Spotbugs plugin always throws an exception when violations found, so even in non strict mode
(quality.strict = false) you will see an exception in logs when violations found (build will not be failed).
Not critical, just confusing.
Problems resolution¶
Most problems appear with spotbugs configuration. Plugin by default configures only default dependencies for it,
so if you modify this configuration you will have to specify dependencies explicitly:
afterEvaluate {
dependencies {
spotbugs "com.github.spotbugs:spotbugs:${quality.spotbugsVersion}"
}
}
Important
Gradle will not show you dependencies tree for spotbugs configuration (because it doesn't show default dependencies) so to be able to see conflicts, configure it manually (as shown above). After that you can investigate with:
gradlew dependencies --configuration spotbugs
gradlew dependencyInsight --configuration spotbugs --dependency asm
Asm¶
If you have problems executing spotbugs tasks like
Execution failed for task ':spotbugsMain'.

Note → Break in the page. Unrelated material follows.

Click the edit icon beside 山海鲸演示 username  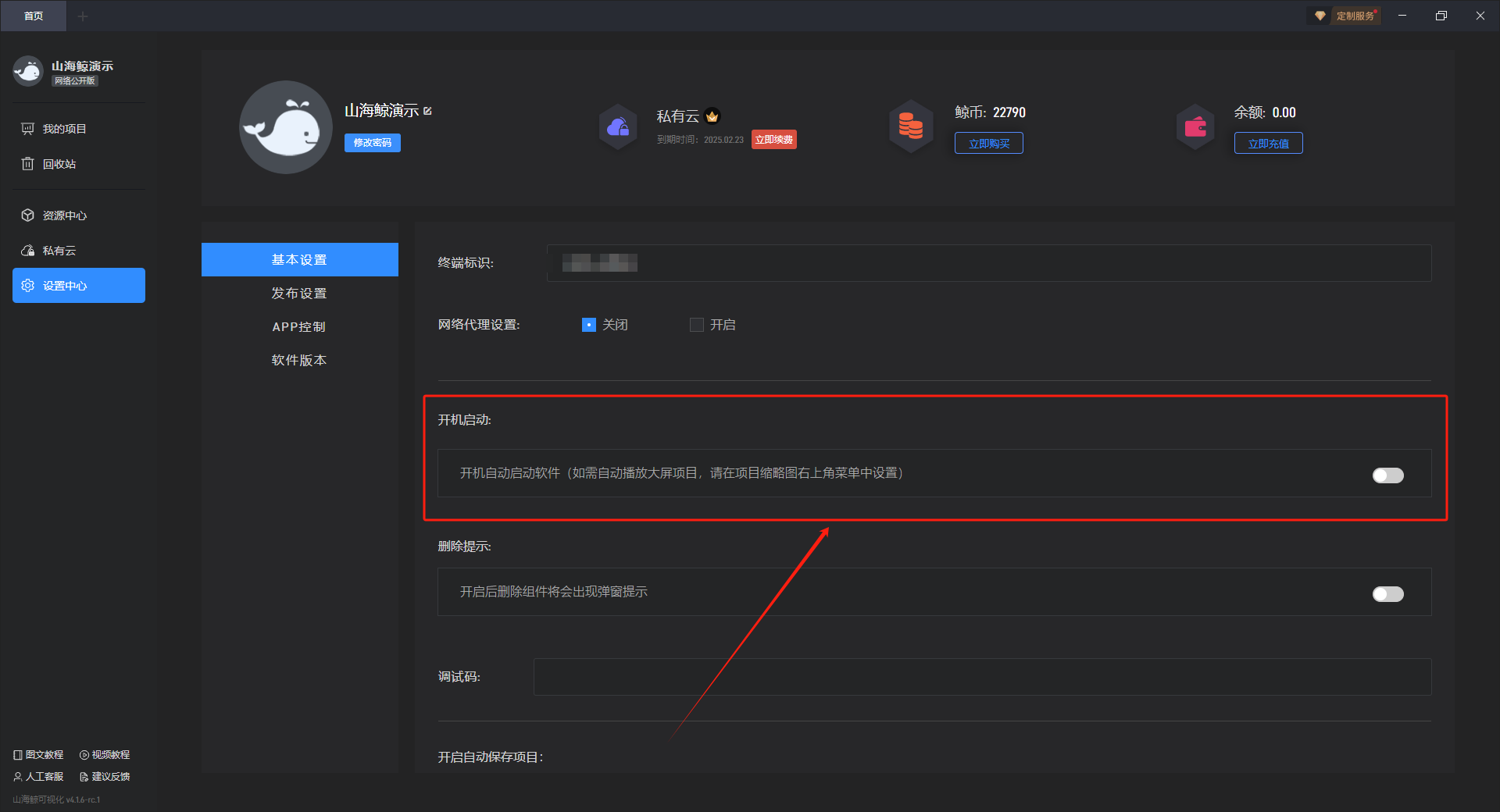point(427,112)

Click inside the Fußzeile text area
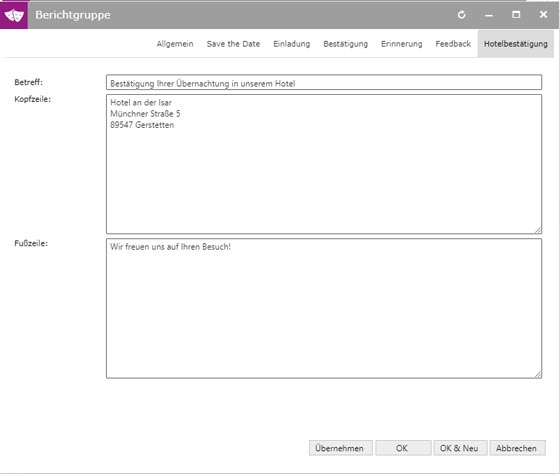pos(324,309)
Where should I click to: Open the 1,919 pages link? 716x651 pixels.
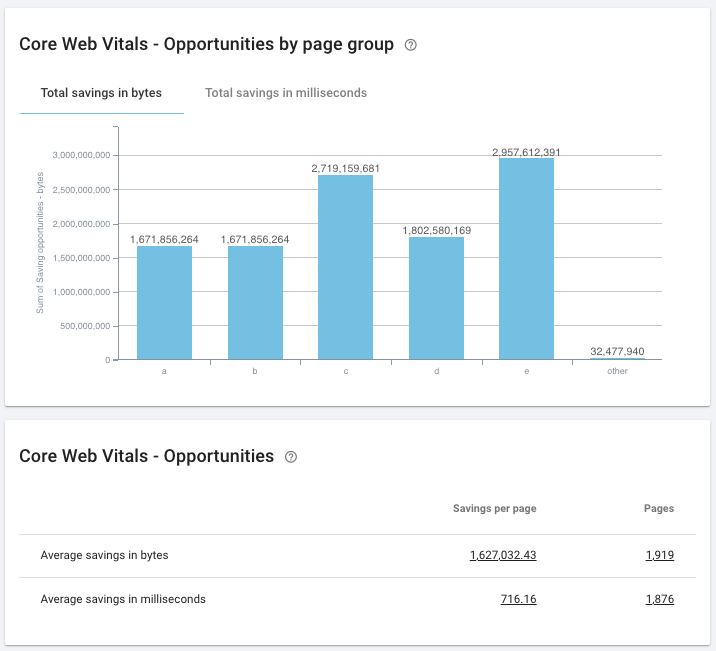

> Failed to run Gradle SpotBugs Worker
> org/objectweb/asm/RecordComponentVisitor
(NoClassDefFoundException in stacktrace)
Then it is possible that you have incorrect asm:
gradlew dependencyInsight --configuration spotbugs --dependency org.ow2.asm:asm
org.ow2.asm:asm:7.2 (selected by rule)
...
org.ow2.asm:asm:7.3.1 -> 7.2
This may be caused by incorrect BOM usage. For example, spring dependency-management plugin configured like this:
dependencyManagement {
imports {
mavenBom "com.google.inject:guice-bom:4.2.3"
}
}
would apply to ALL configurations, including "spotbugs". In this example, guice bom will force asm 7.2 which will lead to fail.
To fix this apply BOM only to some configurations:
dependencyManagement {
configurations(implementation, testImplementation, provided) {
imports {
mavenBom "com.google.inject:guice-bom:4.2.3"
}
}
}
Warning
But, in this case, generated pom will lack "dependencyManagement" section (as it use only globally applied BOMs), so if resulted pom is important for you, then simply force correct asm version for spotbugs:
afterEvaluate {
dependencies {
spotbugs "com.github.spotbugs:spotbugs:${quality.spotbugsVersion}"

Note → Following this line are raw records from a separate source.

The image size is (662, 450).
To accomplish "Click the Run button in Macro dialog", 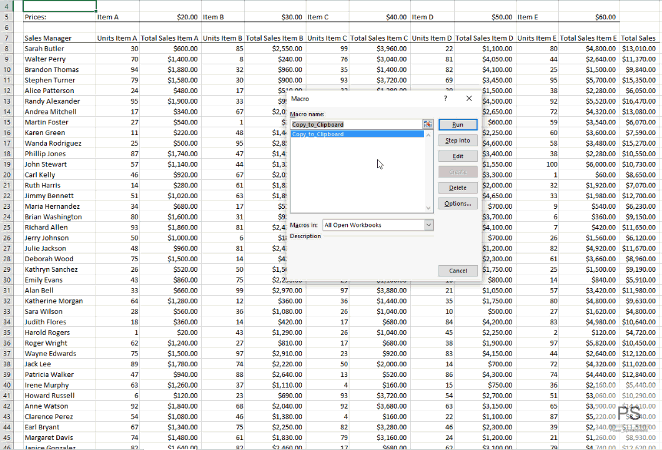I will coord(457,124).
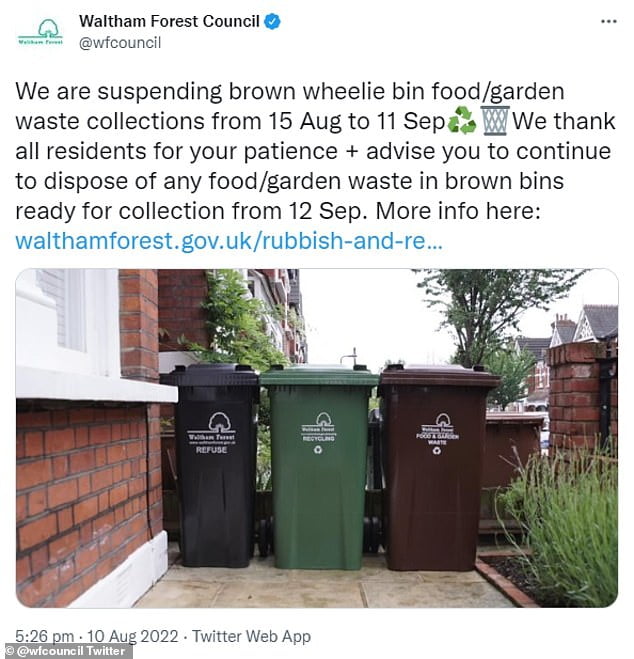Open the attached wheelie bins photo

317,438
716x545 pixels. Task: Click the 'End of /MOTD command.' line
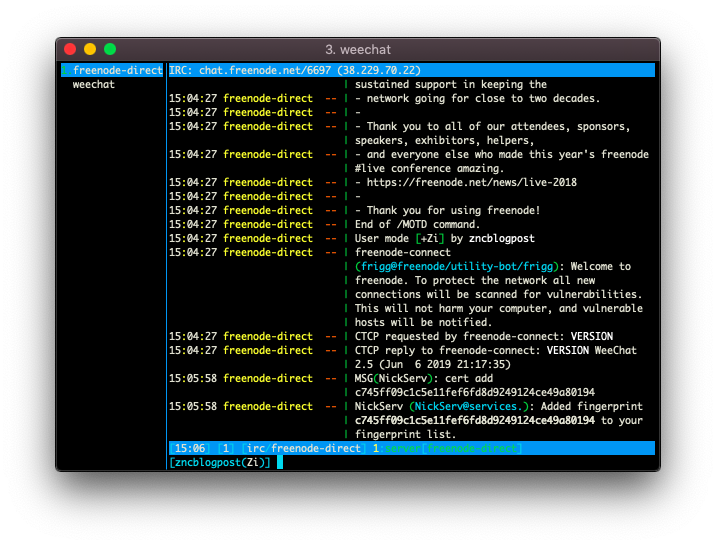(x=417, y=225)
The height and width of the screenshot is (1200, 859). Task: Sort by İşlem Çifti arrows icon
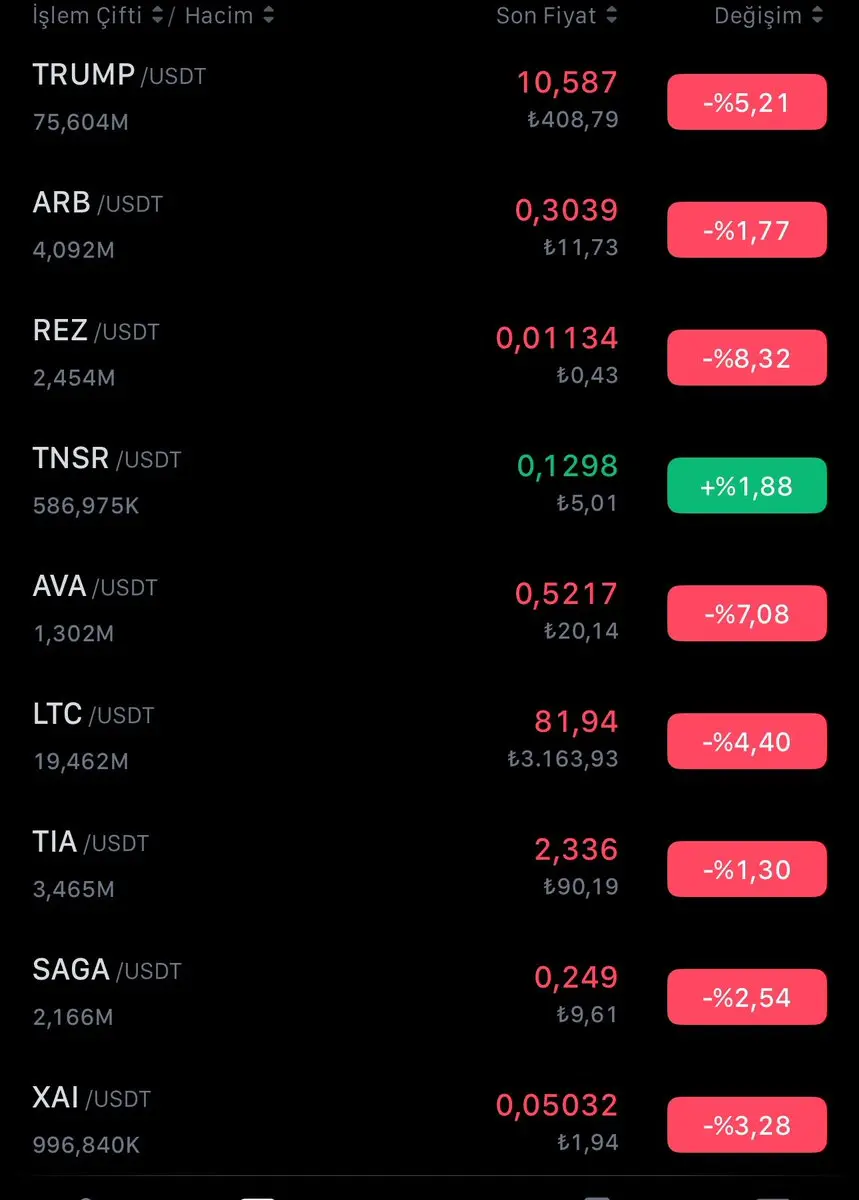(159, 16)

spotbugs "org.ow2.asm:asm:9.0"
}
}
Build dashboard plugin¶
If you use build-dashboard plugin, you may face an error:
Execution failed for task ':buildDashboard'.
> Could not create task ':spotbugsTest'.
> Cannot change dependencies of dependency configuration ':spotbugs' after it has been resolved.

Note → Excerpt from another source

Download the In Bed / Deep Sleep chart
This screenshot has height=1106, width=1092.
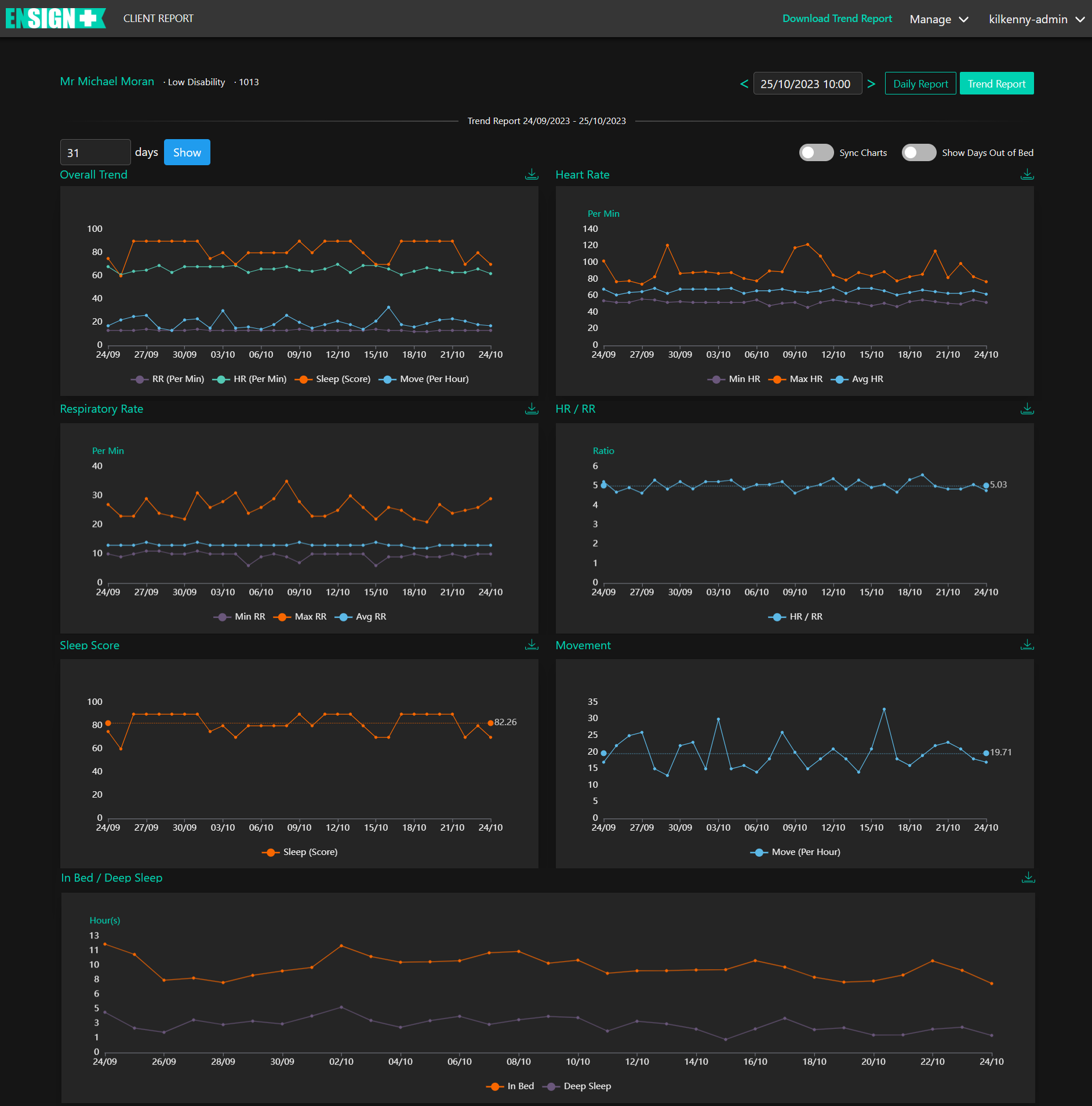point(1028,878)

This is due to a bug in build-dashboard plugin, forcing initialization of all project tasks.
Spotbugs create lazy tasks for all source sets and each task configures defaults for spotbugs configuration.
So when build-dashboard force initialization of not used tasks, they can't apply configurations.
To workaround this simply initialize all not used spotbugs tasks manually:
afterEvaluate {
tasks.findByName('spotbugsTest')
}
afterEvaluate required because spotbugs plugin applied after configuration and findByName
forces task initialization (for lazy tasks).